What the exercise asks:
Your job is to copy every record exactly.

Source information:
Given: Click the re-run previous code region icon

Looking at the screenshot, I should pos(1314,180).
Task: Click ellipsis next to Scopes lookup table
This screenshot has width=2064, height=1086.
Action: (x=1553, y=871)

Your solution:
Given: Click the re-run previous code region icon

Looking at the screenshot, I should pos(1314,180).
Task: Click ellipsis next to Scopes lookup table
This screenshot has width=2064, height=1086.
Action: (x=1553, y=871)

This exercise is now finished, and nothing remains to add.